RECORDS SUPPLIED
━━━
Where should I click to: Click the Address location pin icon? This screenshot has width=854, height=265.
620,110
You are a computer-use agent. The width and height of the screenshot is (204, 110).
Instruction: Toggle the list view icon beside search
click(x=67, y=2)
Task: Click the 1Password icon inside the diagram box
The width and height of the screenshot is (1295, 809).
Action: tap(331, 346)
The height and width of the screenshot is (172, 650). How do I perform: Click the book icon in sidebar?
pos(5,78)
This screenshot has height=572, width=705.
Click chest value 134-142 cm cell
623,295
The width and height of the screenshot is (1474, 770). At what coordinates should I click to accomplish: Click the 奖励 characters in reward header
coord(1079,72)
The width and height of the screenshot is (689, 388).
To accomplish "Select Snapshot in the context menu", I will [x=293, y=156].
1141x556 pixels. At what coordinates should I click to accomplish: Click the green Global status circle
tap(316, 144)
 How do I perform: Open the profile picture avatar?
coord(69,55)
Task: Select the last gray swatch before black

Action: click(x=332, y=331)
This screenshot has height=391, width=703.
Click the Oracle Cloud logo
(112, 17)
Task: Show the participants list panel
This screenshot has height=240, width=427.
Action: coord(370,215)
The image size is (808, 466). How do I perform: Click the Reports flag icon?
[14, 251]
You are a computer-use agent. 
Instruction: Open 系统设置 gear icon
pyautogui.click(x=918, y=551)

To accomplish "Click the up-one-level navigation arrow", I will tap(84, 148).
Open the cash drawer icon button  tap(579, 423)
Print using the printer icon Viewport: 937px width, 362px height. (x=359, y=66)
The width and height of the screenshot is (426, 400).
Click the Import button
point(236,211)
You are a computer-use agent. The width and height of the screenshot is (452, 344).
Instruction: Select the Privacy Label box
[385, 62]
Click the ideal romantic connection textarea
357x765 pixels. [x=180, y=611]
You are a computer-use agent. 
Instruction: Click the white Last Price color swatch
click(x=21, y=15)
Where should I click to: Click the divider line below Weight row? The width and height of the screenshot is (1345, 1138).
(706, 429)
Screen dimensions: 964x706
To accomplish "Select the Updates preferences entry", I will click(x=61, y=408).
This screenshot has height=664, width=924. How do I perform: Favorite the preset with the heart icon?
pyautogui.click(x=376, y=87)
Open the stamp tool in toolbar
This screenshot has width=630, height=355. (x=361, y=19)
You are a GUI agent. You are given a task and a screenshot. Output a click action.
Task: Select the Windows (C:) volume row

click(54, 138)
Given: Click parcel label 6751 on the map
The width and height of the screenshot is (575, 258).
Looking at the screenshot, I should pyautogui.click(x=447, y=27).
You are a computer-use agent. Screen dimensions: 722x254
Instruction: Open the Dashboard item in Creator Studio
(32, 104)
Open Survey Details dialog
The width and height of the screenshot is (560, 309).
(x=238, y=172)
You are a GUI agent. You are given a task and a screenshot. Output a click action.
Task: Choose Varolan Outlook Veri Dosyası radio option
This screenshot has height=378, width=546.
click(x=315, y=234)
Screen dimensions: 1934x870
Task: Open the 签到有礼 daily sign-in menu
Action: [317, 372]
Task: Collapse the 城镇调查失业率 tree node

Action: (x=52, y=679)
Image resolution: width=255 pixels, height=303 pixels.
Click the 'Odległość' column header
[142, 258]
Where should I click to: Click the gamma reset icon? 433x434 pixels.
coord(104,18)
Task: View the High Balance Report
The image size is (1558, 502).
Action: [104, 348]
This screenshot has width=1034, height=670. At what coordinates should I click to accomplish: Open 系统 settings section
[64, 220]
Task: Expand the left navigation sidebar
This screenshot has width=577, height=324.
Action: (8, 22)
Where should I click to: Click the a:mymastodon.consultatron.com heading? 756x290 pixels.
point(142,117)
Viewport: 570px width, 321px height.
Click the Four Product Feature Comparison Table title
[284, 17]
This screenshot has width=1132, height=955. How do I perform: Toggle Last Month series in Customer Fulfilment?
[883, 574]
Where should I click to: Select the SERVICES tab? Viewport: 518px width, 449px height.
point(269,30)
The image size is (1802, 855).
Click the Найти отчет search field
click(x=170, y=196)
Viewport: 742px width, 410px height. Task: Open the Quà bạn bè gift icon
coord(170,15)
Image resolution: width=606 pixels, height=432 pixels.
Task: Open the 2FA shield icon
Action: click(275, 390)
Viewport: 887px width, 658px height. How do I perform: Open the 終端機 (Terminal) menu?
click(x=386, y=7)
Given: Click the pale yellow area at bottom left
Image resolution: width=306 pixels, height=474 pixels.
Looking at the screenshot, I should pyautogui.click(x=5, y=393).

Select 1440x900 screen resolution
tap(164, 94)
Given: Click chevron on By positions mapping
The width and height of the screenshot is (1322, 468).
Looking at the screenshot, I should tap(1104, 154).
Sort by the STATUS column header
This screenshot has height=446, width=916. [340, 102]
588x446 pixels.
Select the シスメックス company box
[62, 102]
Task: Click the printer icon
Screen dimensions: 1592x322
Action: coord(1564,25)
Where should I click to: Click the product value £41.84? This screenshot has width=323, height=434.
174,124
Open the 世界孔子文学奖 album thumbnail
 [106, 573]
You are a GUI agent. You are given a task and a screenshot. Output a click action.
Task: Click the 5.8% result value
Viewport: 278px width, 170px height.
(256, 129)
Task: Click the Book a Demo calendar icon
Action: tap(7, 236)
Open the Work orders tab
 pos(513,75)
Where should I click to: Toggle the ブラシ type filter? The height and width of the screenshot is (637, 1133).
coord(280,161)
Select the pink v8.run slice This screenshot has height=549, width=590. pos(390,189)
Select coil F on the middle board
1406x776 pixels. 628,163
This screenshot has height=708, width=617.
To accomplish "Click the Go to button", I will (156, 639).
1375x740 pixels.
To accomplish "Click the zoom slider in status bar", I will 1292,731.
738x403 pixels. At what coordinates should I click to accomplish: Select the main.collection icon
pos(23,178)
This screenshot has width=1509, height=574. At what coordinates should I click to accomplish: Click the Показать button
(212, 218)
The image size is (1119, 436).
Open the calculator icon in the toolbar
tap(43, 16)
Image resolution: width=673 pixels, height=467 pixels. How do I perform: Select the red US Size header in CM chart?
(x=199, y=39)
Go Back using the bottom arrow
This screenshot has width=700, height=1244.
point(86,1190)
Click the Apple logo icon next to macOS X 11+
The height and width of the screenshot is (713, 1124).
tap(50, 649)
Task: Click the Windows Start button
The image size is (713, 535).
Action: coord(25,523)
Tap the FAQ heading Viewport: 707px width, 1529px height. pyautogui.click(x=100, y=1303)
━━━
WHAT YOU SHOULD DO
Copy out, word for word, the items from the line containing "Open the 世界孔子文学奖 album thumbnail" down to the line containing "coord(280,161)", including both of those lines.

CORRECT RESULT
Open the 世界孔子文学奖 album thumbnail
 [106, 573]
You are a GUI agent. You are given a task and a screenshot. Output a click action.
Task: Click the 5.8% result value
Viewport: 278px width, 170px height.
(256, 129)
Task: Click the Book a Demo calendar icon
Action: tap(7, 236)
Open the Work orders tab
 pos(513,75)
Where should I click to: Toggle the ブラシ type filter? The height and width of the screenshot is (637, 1133).
coord(280,161)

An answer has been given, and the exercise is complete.